The validity of this suggestion can be well shown in regards to the killing of 13 civilians in the Syrian town of Deir al-Zor (the mass-grave was discovered on 29 May 2012), which CNN, BBC and Al Jazeera immediately began to refer to as yet another proof of the al-Assad regime’s ‘viciousness’. After all, the carrying out of extrajudicial executions has traditionally been considered one of the most gruesome war-crimes, as stands in a striking opposition to Article 4 (Protocol II):

No sentence shall be passed and no penalty shall be executed on a person found guilty of an offence except pursuant to a conviction pronounced by a court offering the essential guarantees of independence and impartiality.

However, it did not take too long for the actual truth about these killings to surface – in a week of time, rebels assumed the responsibility for this particular war-crime, while justifying it with the references to all 13 murdered individuals, as former supporters of ‘Assad’s tyranny’.

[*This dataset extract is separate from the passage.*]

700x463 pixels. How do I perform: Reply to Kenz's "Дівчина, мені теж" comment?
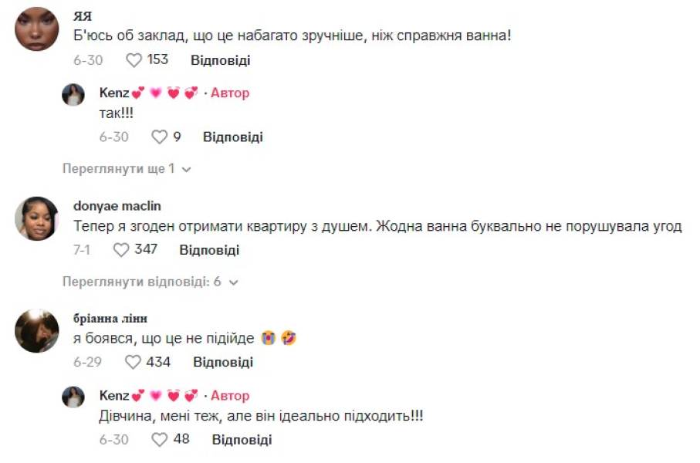pyautogui.click(x=242, y=440)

Yet, the earlier mentioned Medias withheld from delivering this particular news to the viewers, as such that was quite inconsistent with the negative image of al-Assad’s regime, created by the same Medias.

Given the fact that, due many Westerners’ preoccupation with the ‘celebration of diversity’, their ability to indulge in logical reasoning continues to become increasingly undermined, it also does not come as a particular surprise that, as of today, it represents another well-established trend among Western (particularly American) politicians to refer to the war-crimes, committed by ‘Free Syrian Army’, as having been fully or partially justified.

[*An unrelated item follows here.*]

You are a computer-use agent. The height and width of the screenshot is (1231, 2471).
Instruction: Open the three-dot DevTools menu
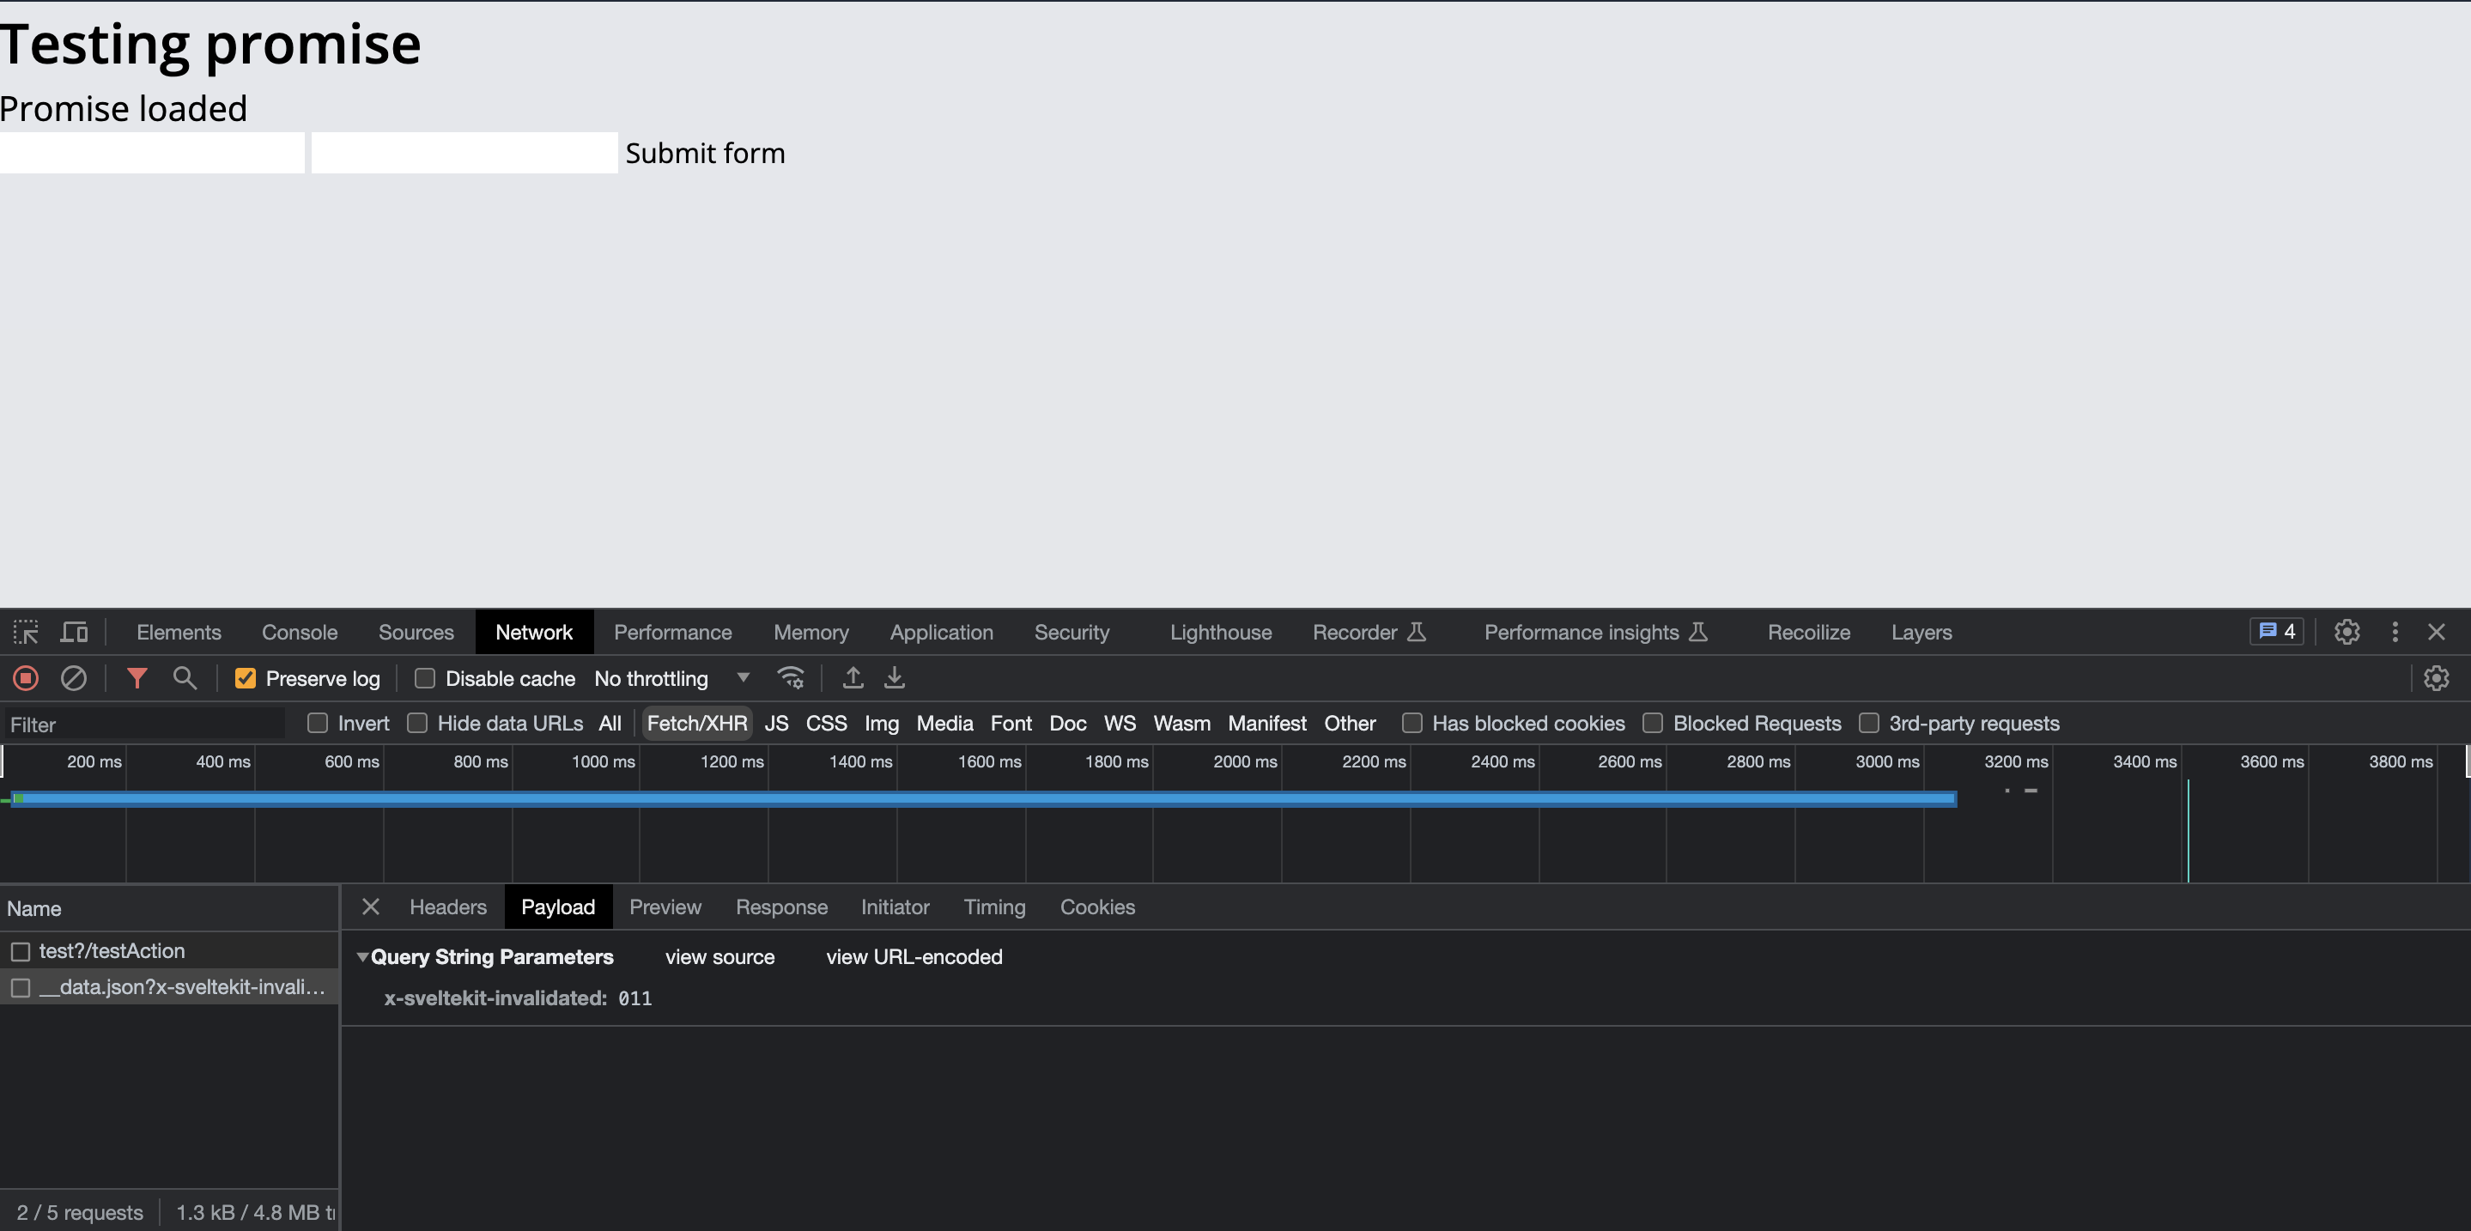[x=2394, y=632]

A good example that illustrates the legitimacy of this suggestion, is the U.S. State Department’s reaction to the news report of 48 Iranian religious pilgrims/civil contractors having been taken hostages by the members of ‘Free Syrian Army’ on 6 August 2012:

The State Department tells CBS News it believes Syrian rebels’ claims that 48 Iranians they are holding hostage are members of Iran’s elite Revolutionary Guard military unit.

Apparently, it is not only that the officials from the U.S. State Department did not think that there was anything wrong with 48 non-uniformed (as it was shown in the video, released by Syrian rebels) civilians having been kidnapped in a broad daylight, but they indirectly supported the perpetrators of this war-crime by implying that, having served as the Iran’s Revolutionary Guards in the past, these Iranian civilians well deserved to be kidnapped and tortured.

Nevertheless, as it was pointed out earlier, those who commit war crimes, during the course of non-international (as well as international) armed conflicts, can have no excuses, whatsoever – regardless of how ‘democratic’ or ‘progressive’ their causes might be. Therefore, there can be no doubt as to the fact that the earlier mentioned kidnapping of Iranian non-uniformed civilians by ‘Free Syrian Army’ does constitute a classical war-crime:

Without prejudice to the generality of the foregoing, the following acts against the persons referred to in paragraph I are and shall remain prohibited at any time and in any place whatsoever:

  • violence to the life, health and physical or mental well-being of persons, in particular murder as well as cruel treatment such as torture, mutilation or any form of corporal punishment;
  • collective punishments;
  • taking of hostages…

Apparently, those Western politicians who act on behalf of trans-national oil/gas corporations, and who strive to turn Syria into a perpetual battleground for the never-ending tribal warfare of everybody against everybody, as they have done with Libya, consider International Law a subject of ‘bending’.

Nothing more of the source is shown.